A while back I spoke to an industry contact of mine about why their business didn’t have any social media presence at all – no Facebook page, no twitter account, no LinkedIn Group – nothing. As someone who has seen the huge positives in terms of having an active presence on social media – check out who is number one in the Convey Top100 social media influencers in case you’re doubtful of my credentials (www.tmgroup.co.uk/blog/page/Convey100) – I was slightly mystified as to why this business hadn’t embraced these communication channels.

The answer I’m told was quite simple – the business didn’t want to deal with complaints made over social media by miffed customers.

The feeling was that, even though this firm prided itself on the low level of complaints it received, it would be damaging to the brand to have any sort of negative opinion splashed over websites which could be seen by millions of potential customers.

I have to say that, given the growing number of ‘social media fails’ that are often perpetrated by firms active online, you might see their point. Why indeed have customers (or indeed rival firms hiding behind a cloak of anonymity) disparaging your business?

These channels do appear to need constant monitoring and my contact felt this was too big a price to pay and it would be better to stay off such media and keep their collective heads beneath the parapet.

That was their choice but I still can’t help feeling that firms that choose to adopt this approach have both their head in the sand and are missing something of a trick.

Firstly, firms that choose not to engage with social media because of the fear of criticism must also accept that nowadays there are plenty of third-party websites where that criticism can be voiced.

Essentially the firm is in the world of social media whether they like it or not.

However, if they are not actively engaged with social media then those remarks or complaints or views are simply never answered and can never be rectified.

I believe firms can learn a lot from dealing with such customer views and therefore it will be beneficial to be active in this area.

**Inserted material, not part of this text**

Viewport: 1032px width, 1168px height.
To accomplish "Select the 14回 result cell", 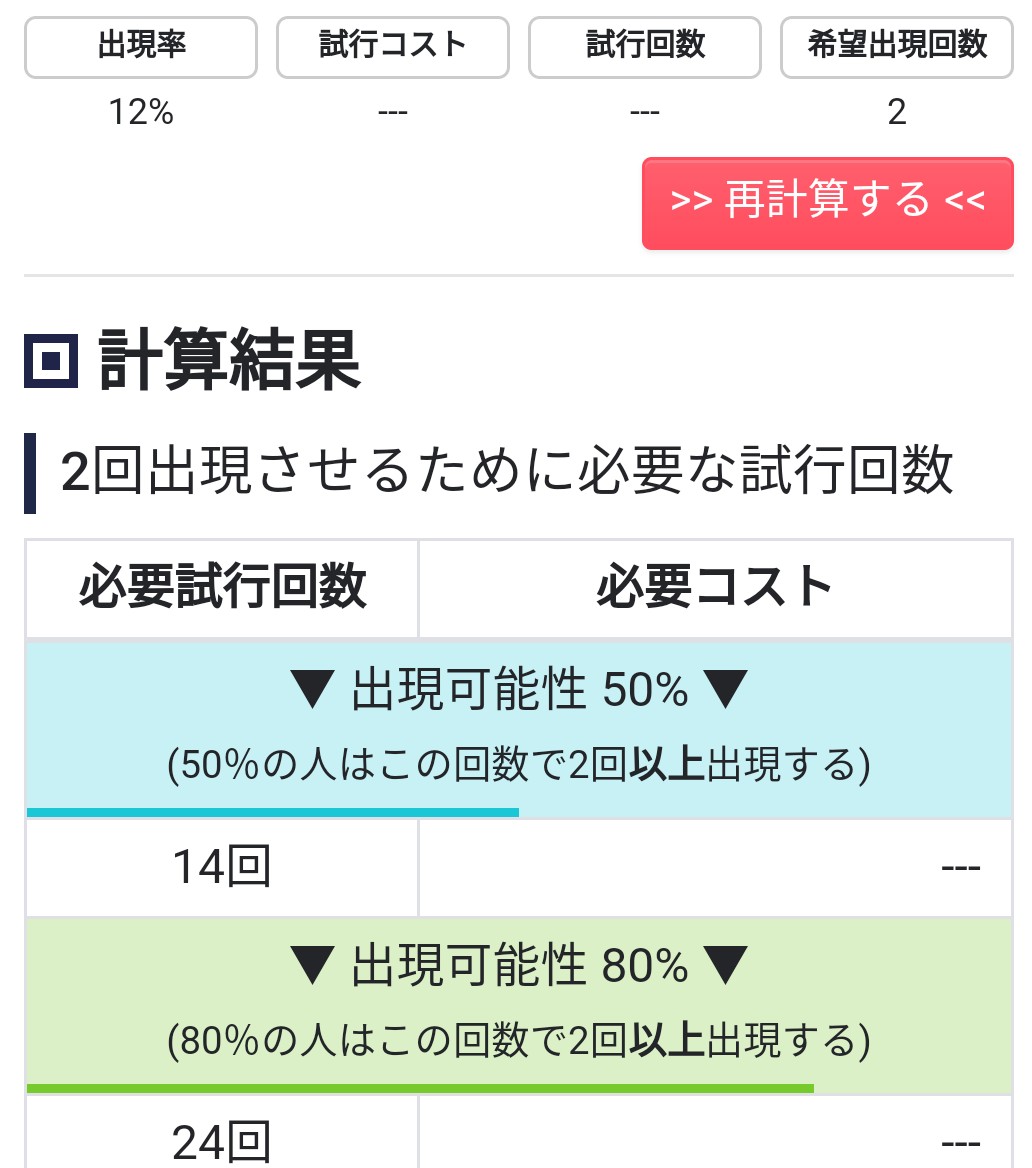I will [x=222, y=868].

So, in a very true sense, the positives of a strong social media presence far outweigh the negatives and while you will always come across the odd cretinous individual or a member of the lunatic fringe, there are plenty of ways and means to deal with them – the ignore button normally – while focusing on generating positive content and relationships.

I’m not for one moment suggesting that everything can be a bed of roses online however, with a large dose of common sense, issues can be overcome or bypassed completely.

Indeed, social media gives the opportunity to provide immediate reaction and to ensure there are no mixed messages.

This is why many celebrities, for example, use social media to talk directly to their fans – a recent example being Gary Barlow of Take That fame who responded to criticism of his tax affairs recently by apologising via his Twitter account.

Therefore, while social media can be one big love-fest and provide a real opportunity to explore very fulfilling personal and business relationships, it can also provide the opportunity to respond to criticism and complaint.

When doing this, there are a number of ‘rules’ – firstly, be courteous and appropriate in your tweets particularly to those with a grievance.

Secondly, try not to get into protracted ‘conversations’ in the full sight of everyone – suggest to the individual concerned that that these issues might be better discussed either on the phone/through direct messaging/on e-mail, etc. There will always be those who want to play out their ‘issues’ in public and you won’t be able to stop this but those who are genuine will want to have their issues heard and dealt with.

In effect, take control of the situation, move quickly to respond and look for the settlement.

Dealing with this type of social media interactivity does not need to be a full-time job, nor should it detract from the good things happening online, but it must be addressed quickly and responsibly.

Therefore, my advice is to ignore the haters, engage appropriately with those genuine posters, and set about generating positivity in your content.